Google smartphone amarrado com Reliance Jio enfrentando esta falha
Reliance Jio aliou-se a Google no ano passado para lançar um smartphone acessível em Índia. O plano, de acordo com um relatório, está atrasado devido a problemas da cadeia de abastecimento. Em seu último relatório, a Bloomberg diz que a empresa está “enfrentando ventos contrários, com interrupções na cadeia de suprimentos e o aumento dos preços dos componentes suprimindo os volumes de produção”. A Bloomberg cita pessoas familiarizadas com o assunto em seu relatório.

Reliance Jio, de propriedade de Mukesh Ambani, anunciou que realizará sua assembleia geral anual (AGM) em 24 de junho. A telco deve anunciar o telefone da marca Google no evento. Embora a estreia oficial seja feita em agosto ou setembro, dizem as fontes.


O atraso pode ser um revés para a Jio e seus parceiros de fabricação. Isso considerando o fato de que Xiaomi, Oppo e OnePlus já estabeleceram fábricas locais enquanto buscam consumidores para atualizar os dispositivos básicos 2G.

A Reliance e o Google têm colaborado com o que é acessível jio smartphone. Eles desenvolveram hardware e software separados para o dispositivo. “Mas obter os componentes provou ser um obstáculo depois que a pandemia de coronavírus aumentou a demanda por produtos eletrônicos em todo o mundo e levou à escassez”, diz o relatório da Bloomberg.

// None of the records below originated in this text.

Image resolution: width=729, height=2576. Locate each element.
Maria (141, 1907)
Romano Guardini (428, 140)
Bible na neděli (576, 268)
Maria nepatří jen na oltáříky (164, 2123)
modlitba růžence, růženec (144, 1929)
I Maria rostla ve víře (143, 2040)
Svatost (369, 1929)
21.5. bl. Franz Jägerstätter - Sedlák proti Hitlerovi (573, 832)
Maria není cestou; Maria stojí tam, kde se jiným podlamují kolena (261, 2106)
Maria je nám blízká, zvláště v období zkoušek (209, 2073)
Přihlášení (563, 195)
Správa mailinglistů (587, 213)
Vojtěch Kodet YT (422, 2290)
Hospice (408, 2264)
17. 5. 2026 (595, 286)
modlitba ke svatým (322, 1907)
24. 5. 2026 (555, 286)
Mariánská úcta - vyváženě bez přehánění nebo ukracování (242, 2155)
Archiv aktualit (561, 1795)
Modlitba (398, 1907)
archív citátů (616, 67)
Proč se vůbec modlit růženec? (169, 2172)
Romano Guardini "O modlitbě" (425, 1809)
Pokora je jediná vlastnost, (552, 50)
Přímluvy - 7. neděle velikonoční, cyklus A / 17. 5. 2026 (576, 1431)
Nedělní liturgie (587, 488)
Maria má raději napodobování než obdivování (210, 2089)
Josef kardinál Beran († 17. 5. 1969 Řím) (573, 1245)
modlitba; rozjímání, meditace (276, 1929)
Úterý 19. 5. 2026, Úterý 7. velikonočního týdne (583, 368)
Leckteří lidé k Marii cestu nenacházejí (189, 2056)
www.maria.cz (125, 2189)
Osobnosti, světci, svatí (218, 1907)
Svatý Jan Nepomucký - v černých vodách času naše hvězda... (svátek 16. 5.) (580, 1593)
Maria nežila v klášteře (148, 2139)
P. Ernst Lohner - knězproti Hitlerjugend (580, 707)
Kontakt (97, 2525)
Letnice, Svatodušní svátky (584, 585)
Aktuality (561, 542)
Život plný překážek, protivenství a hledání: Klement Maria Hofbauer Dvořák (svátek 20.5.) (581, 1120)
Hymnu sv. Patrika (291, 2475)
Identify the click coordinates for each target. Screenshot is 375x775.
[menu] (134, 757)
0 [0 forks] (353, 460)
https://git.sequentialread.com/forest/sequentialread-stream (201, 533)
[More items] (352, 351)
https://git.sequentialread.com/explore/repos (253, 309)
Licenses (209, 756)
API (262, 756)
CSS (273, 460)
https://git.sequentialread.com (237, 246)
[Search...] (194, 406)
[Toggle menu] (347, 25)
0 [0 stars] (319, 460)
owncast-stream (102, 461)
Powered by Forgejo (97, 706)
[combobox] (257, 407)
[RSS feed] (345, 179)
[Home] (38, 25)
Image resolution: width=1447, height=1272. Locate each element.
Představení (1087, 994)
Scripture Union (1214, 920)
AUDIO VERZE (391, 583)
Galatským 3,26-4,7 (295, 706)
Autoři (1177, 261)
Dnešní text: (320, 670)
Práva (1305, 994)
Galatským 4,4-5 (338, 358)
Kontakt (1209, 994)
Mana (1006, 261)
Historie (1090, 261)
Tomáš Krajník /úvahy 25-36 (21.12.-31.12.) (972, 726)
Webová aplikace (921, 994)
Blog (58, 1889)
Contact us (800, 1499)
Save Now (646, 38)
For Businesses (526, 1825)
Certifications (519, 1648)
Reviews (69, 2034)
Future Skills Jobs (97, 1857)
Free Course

Entre outros desafios enfrentados pelo lançamento do smartphone, as diferenças culturais entre a Reliance e o Google também surgiram como um obstáculo, diz o relatório. Enquanto a telco indiana depende de um modelo operacional de cima para baixo, os engenheiros da empresa norte-americana são “mais autodirigidos”. “Isso resultou em tomadas de decisões de última hora e ligações no meio da noite, em contraste com a preferência usual do Google por planejar as coisas com meses de antecedência”, afirma.

“Uma reunião entre as equipes da Reliance e do Google na semana passada, apenas duas semanas antes do lançamento planejado de Ambani, falhou em produzir qualquer finalidade nas especificações de hardware, disseram as pessoas. Peças vitais como monitores e chipsets estão em falta e demorando mais do que o normal para adquirir, trazendo incerteza para as decisões sobre as escolhas de hardware ”, diz o relatório da Bloomberg.

O tempo para adquirir material de hardware também dobrou de 30 a 45 dias antes para 60 a 75 dias. Isso é atribuído principalmente à escassez na China, que é o maior produtor e também fornecedor de componentes de smartphones em todo o mundo.

Os preços dos componentes também subiram. Diz-se que o custo de um microprocessador quase dobrou de 5 centavos para 9 centavos. Da mesma forma, os preços de exibição supostamente aumentaram 40%. Prazos de entrega para máquinas com tecnologia de montagem em superfície que podem montar milhares de microcomponentes de smartphones por hora. O tempo chegou a seis meses, em comparação com 45 a 60 dias em janeiro, disseram várias pessoas.

Somando-se às desgraças estão os crescentes custos de envio, que aumentaram para US $ 3.600 para um contêiner de 20 pés da China para a Índia. A cobrança era de US $ 800 no período pré-pandêmico.